§ **Exercise**
Find each line in the items below that contains the word "column" with matching case, and copy those lines out.

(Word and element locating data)

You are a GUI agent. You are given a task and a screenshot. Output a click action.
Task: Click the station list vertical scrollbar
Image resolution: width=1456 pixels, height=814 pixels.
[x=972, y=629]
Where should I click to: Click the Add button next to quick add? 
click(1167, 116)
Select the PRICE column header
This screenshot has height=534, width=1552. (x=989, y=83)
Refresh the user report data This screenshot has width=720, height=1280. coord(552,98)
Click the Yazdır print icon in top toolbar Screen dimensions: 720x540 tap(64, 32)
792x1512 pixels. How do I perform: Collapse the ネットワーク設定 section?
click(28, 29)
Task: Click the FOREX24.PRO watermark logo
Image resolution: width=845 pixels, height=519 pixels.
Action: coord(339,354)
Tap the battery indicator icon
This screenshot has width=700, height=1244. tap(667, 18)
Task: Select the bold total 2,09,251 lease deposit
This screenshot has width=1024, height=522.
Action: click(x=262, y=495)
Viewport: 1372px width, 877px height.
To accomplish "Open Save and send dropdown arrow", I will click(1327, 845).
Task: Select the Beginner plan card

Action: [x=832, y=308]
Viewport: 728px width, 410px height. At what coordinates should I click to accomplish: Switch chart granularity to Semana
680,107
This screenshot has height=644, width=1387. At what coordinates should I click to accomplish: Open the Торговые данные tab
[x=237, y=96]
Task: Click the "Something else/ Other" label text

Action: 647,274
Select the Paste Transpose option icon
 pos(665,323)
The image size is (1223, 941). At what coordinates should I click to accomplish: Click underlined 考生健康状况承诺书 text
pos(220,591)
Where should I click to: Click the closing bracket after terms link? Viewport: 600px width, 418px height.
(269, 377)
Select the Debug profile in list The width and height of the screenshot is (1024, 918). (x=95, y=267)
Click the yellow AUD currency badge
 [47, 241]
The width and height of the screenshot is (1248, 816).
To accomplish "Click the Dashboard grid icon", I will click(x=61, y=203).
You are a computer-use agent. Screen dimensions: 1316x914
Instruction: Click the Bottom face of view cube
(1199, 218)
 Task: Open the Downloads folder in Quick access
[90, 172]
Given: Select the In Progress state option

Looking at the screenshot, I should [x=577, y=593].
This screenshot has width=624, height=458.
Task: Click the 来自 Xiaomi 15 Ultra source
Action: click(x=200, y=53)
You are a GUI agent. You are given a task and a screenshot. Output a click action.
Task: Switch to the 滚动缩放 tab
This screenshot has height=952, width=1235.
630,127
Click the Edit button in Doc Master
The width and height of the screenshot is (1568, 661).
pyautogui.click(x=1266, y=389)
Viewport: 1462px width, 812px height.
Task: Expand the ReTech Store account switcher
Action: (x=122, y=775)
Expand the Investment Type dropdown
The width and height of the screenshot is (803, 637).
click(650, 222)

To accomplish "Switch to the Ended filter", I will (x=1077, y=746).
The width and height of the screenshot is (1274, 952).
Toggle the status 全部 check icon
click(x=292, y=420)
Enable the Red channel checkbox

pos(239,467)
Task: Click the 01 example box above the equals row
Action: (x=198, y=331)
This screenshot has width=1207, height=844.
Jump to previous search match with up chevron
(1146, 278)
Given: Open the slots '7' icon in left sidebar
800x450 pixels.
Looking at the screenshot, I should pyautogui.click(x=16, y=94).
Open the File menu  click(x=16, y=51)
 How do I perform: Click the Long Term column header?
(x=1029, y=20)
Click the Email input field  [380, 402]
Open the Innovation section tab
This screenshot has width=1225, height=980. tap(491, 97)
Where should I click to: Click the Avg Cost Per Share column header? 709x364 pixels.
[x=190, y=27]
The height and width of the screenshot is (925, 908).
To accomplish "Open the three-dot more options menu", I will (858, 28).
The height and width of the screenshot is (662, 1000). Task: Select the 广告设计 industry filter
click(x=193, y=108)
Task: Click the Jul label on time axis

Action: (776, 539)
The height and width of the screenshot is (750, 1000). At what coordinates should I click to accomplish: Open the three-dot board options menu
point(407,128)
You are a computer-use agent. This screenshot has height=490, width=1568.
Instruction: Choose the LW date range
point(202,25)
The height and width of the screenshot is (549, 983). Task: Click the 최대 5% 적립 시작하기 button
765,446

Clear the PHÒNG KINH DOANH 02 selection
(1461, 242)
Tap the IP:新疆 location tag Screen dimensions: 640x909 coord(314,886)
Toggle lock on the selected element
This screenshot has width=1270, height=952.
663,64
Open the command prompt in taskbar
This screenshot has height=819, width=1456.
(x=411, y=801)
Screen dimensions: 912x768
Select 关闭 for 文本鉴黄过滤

§ **Task response**
Select the PRICE column header
 How do I perform: Click the Long Term column header?
Where should I click to: Click the Avg Cost Per Share column header? 709x364 pixels.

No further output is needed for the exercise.